In 1922 she had to leave Vilnia and accompany her husband to Poland, the place of his military service. In 1940 Arsenieva, with her two sons, left Poland for Belarus but was shortly after arrested by the NKVD and deported to Kazakhstan. After the outbreak of the WWII, she moved to Minsk where she stayed until June 1944 when, with the approach of Soviet troops, the Kushals were evacuated to Western Germany. Later, in 1950, Arsenieva emigrated to the United States of America where she lived until her last days.
Education
She was educated in Vilnia but her higher education was interrupted when she married a well-known Belarusian military and civic leader, Frantsishak Kushal.
Career
Her first verses appeared in 1920 in Vilnia, the cradle of Belarusian history, with the support and encouragement of Maksim Haretski, an noted writer, literary critic and historian of Belarusian literature. In 1927 her first collection of verses Under the Blue Skies was published.

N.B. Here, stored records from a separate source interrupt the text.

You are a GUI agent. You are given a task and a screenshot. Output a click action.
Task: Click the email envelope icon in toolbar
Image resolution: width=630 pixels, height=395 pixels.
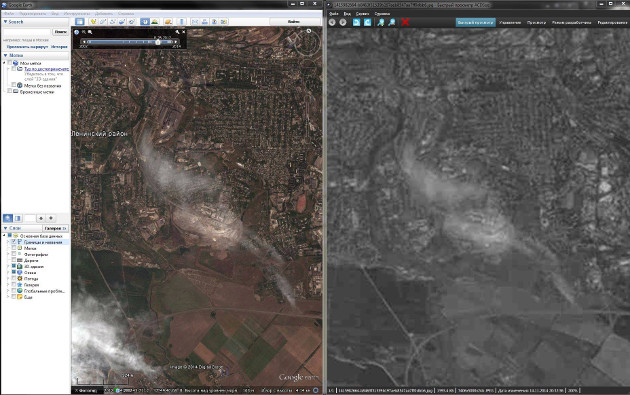[195, 21]
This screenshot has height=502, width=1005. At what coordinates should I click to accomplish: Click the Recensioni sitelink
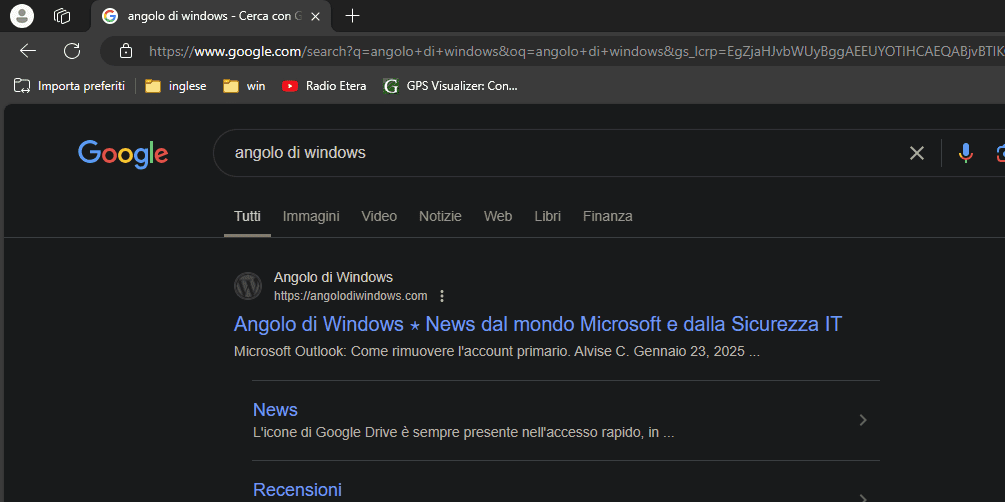tap(297, 490)
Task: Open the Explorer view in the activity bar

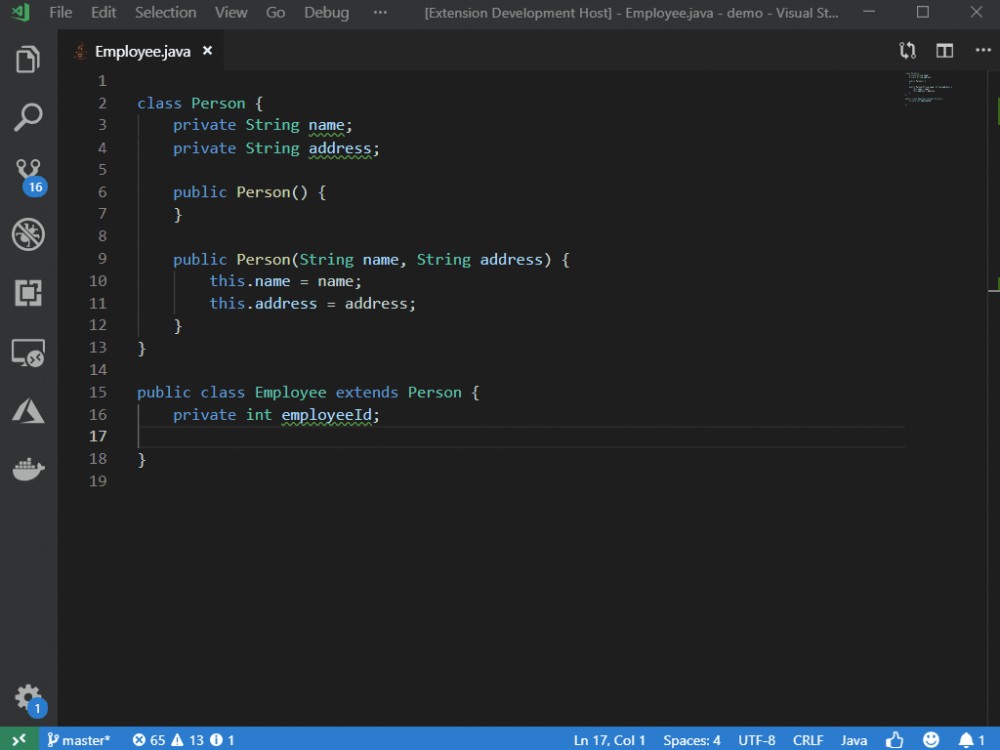Action: (27, 59)
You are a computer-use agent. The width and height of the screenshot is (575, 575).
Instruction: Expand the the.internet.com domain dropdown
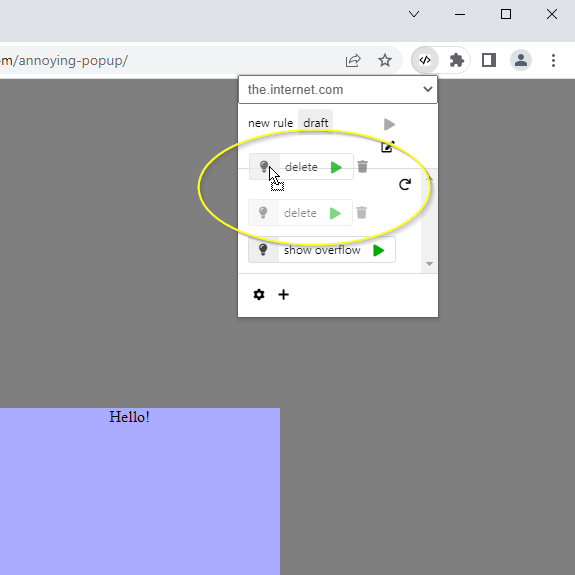click(x=338, y=89)
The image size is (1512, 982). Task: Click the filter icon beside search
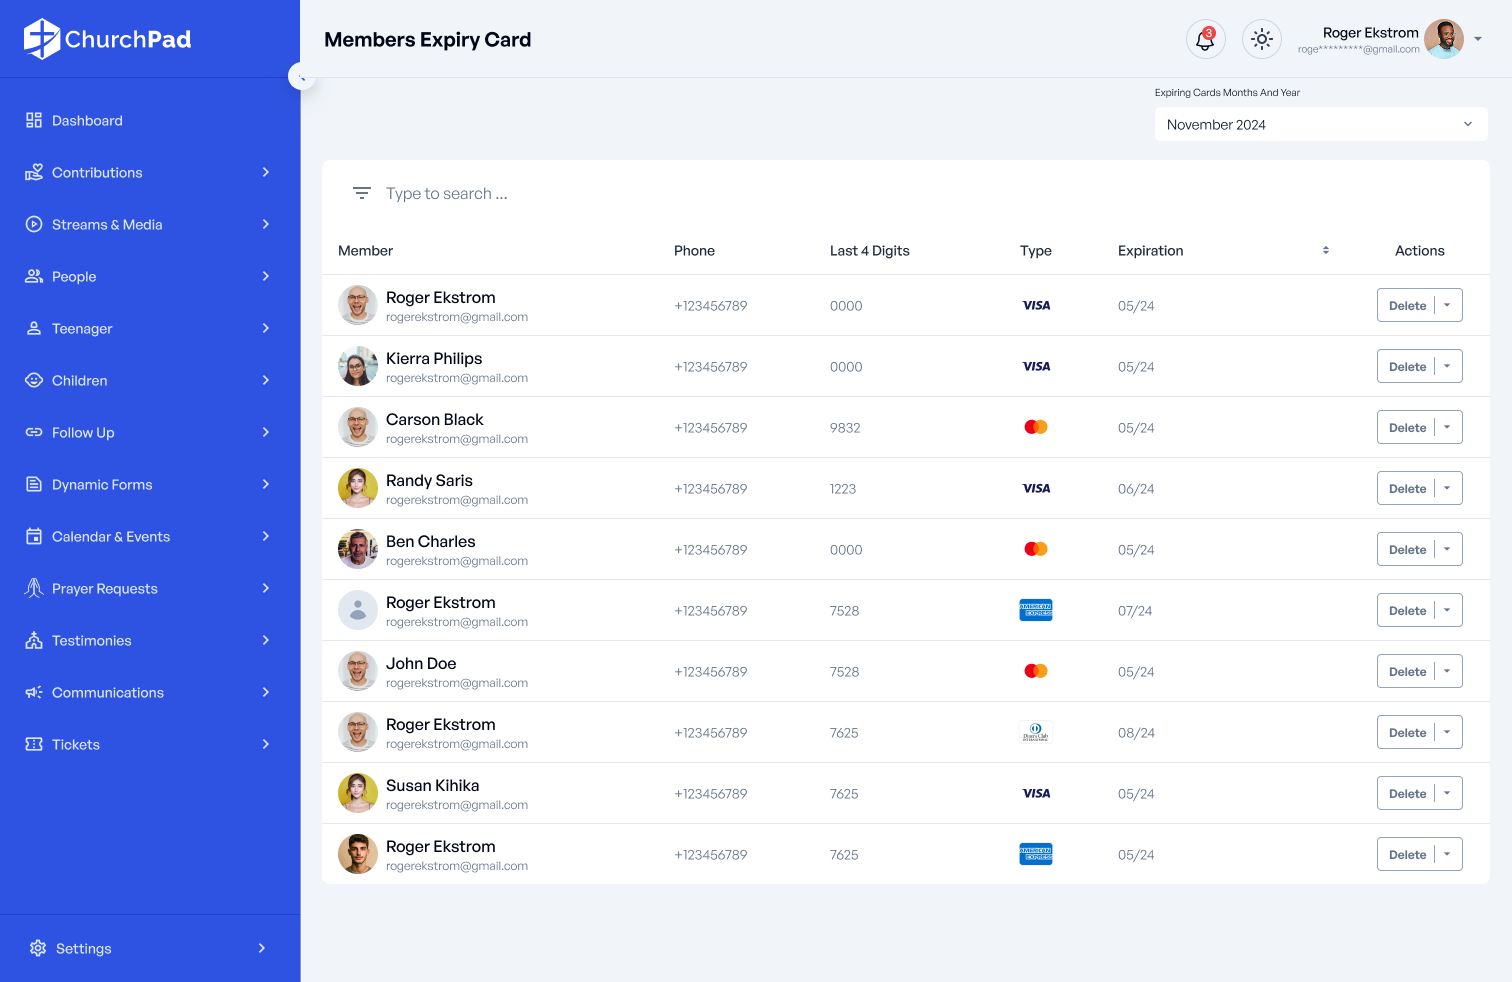[362, 193]
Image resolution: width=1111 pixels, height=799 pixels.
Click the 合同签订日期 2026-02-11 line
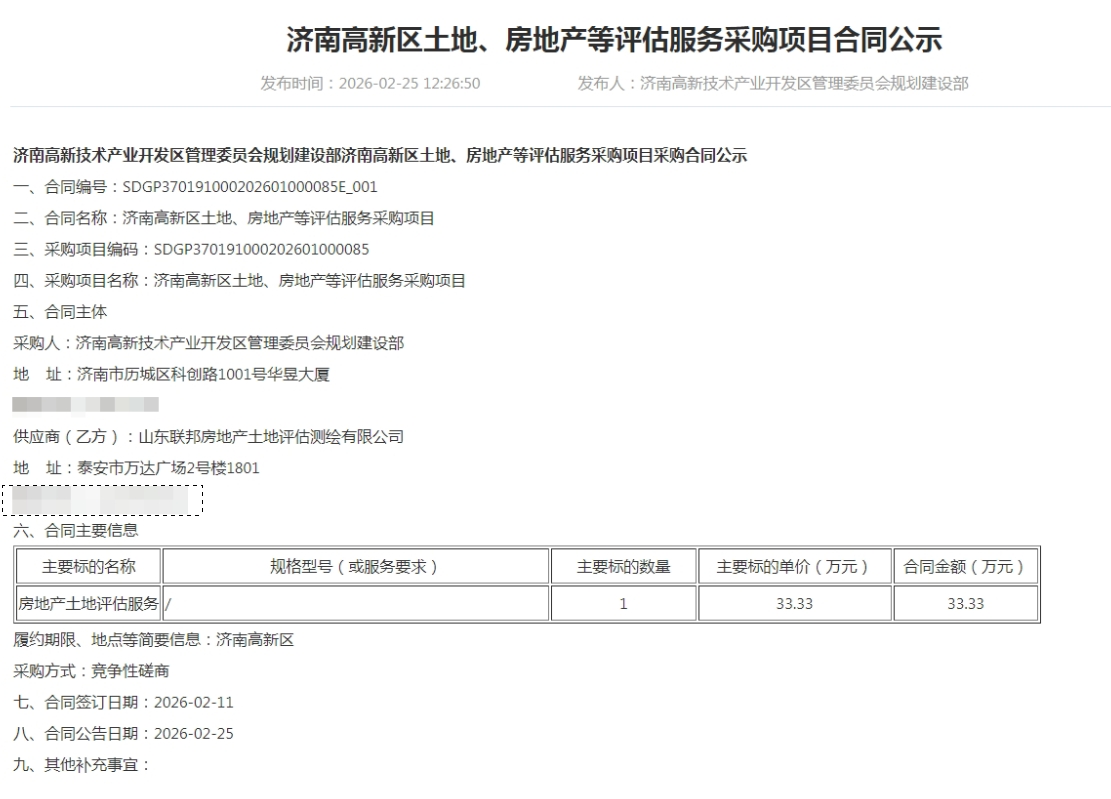(123, 702)
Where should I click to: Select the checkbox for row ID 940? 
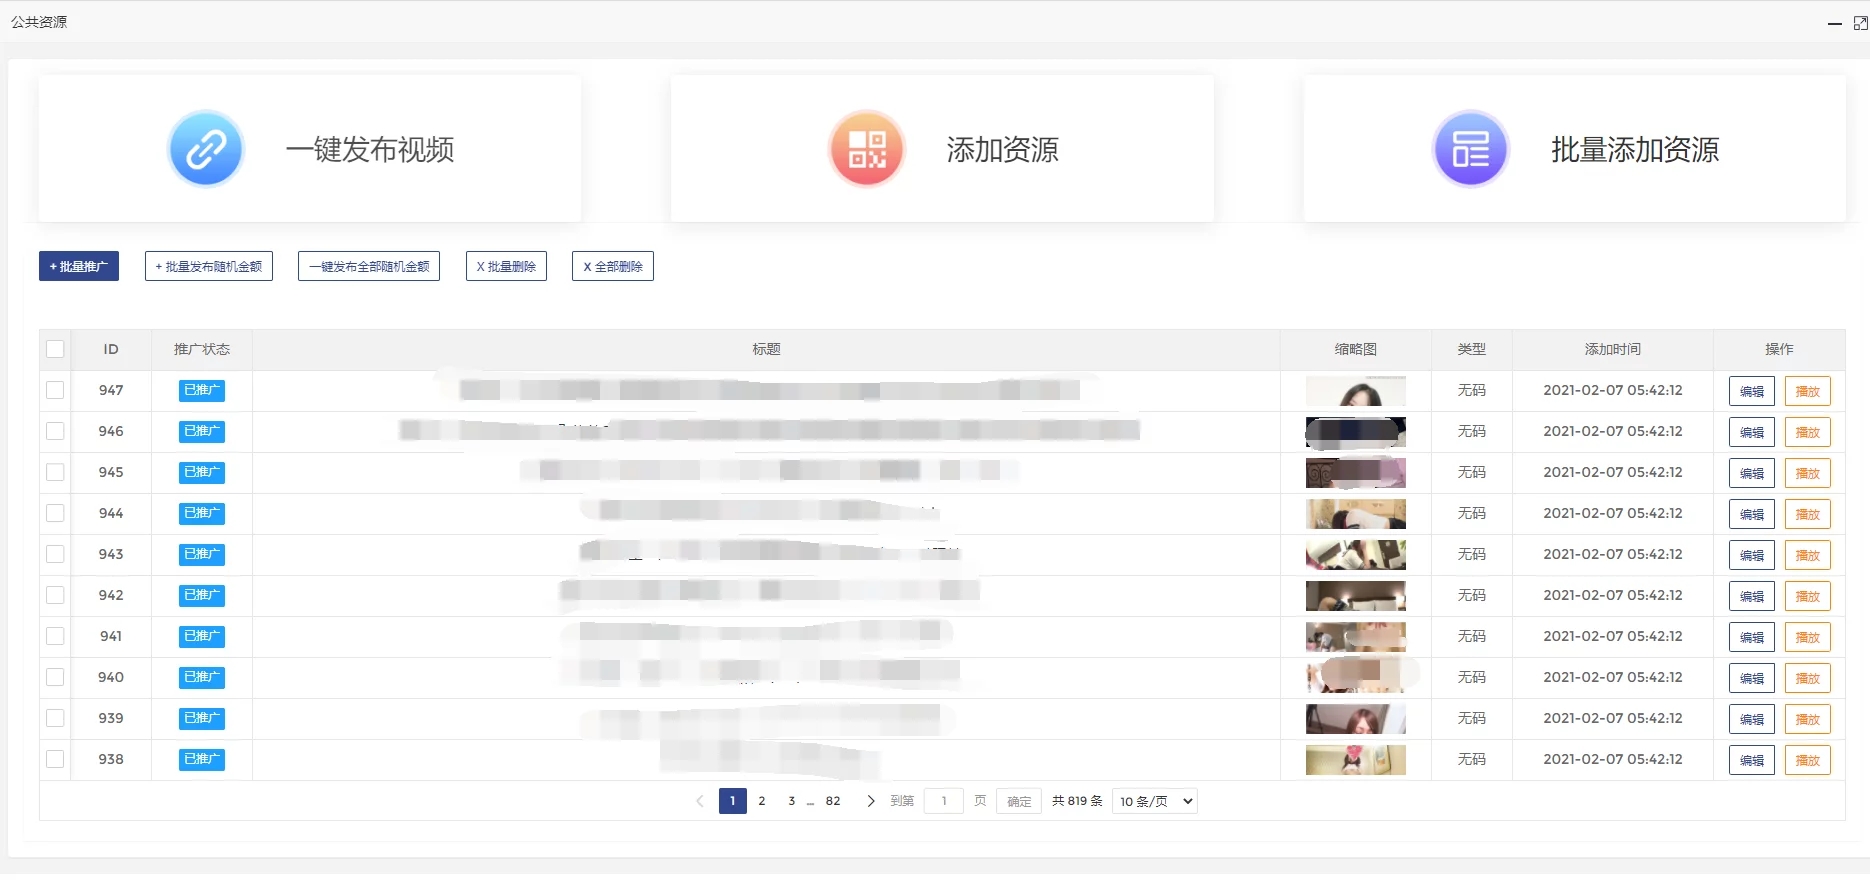(55, 677)
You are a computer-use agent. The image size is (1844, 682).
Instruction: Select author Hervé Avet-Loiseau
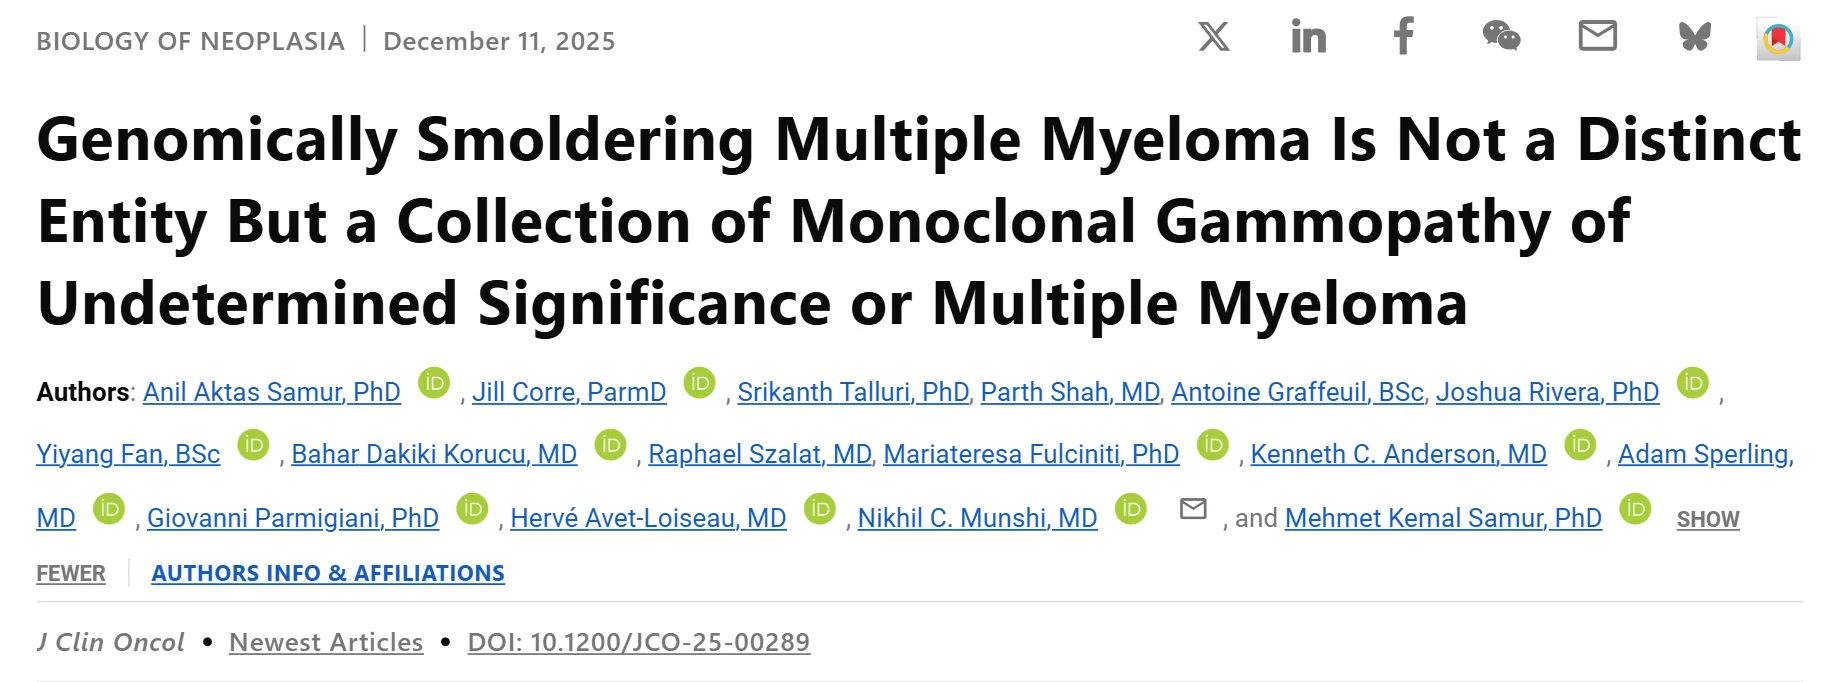tap(647, 518)
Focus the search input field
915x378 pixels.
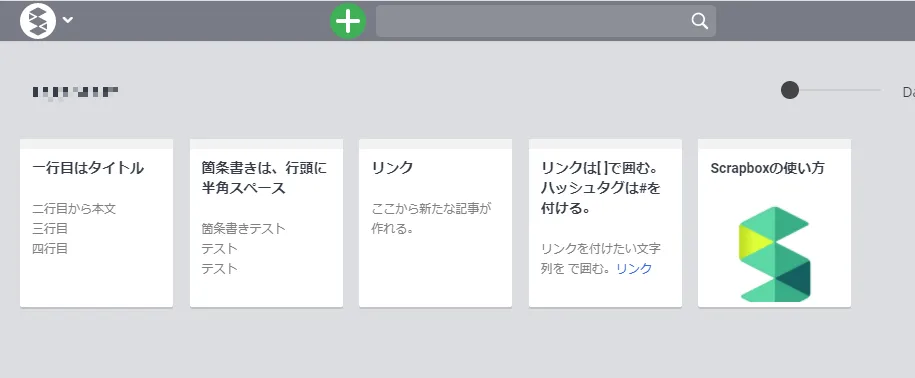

While living in, the then occupied by fascists, Minsk, Arsennieva wrote and published a lot to help and contribute to the Belarusian culture, which was suffering from pressures on both its Eastern and Western boarders.
Without being directed by the ideas of socialist realism, unlike the rest of Belarusian literature in the BSSR, in her poetry Arsenneva praised pure beauty, the wonders of nature, love and her native country.